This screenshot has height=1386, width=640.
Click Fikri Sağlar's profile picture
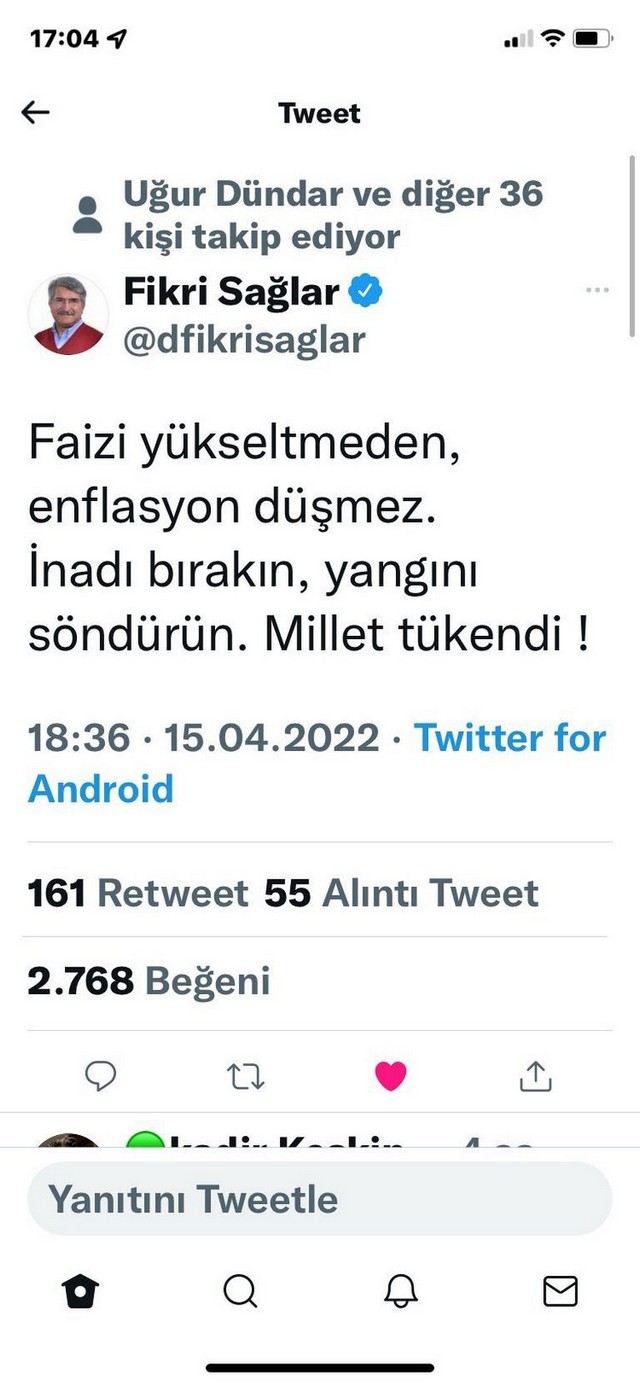tap(68, 315)
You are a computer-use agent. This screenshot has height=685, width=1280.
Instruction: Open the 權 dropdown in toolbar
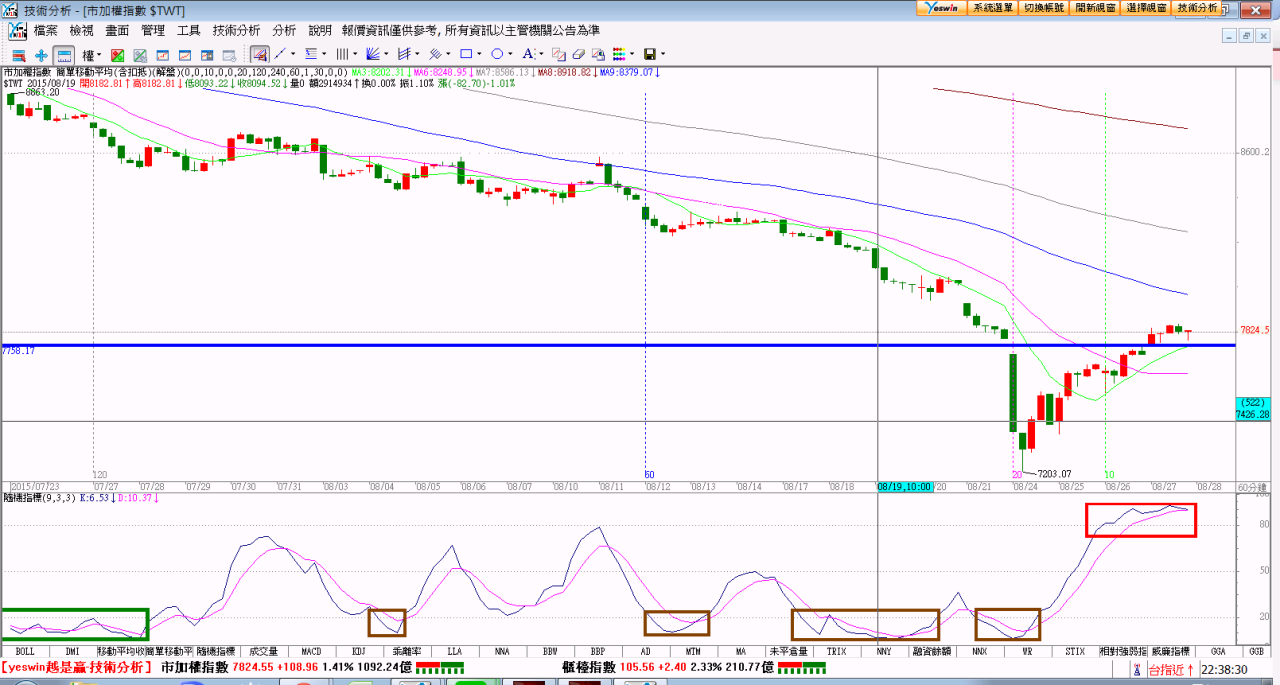click(92, 54)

● ● ● ●

Lines starting at the one with "Click Fikri Sağlar's profile picture" and ending at the last line of the entries above must be restated word for word, with pictures omitted.

* _RESULT OF THIS EXERCISE_
Click Fikri Sağlar's profile picture
tap(68, 315)
You are a computer-use agent. This screenshot has height=685, width=1280.
Instruction: Open the 權 dropdown in toolbar
click(92, 54)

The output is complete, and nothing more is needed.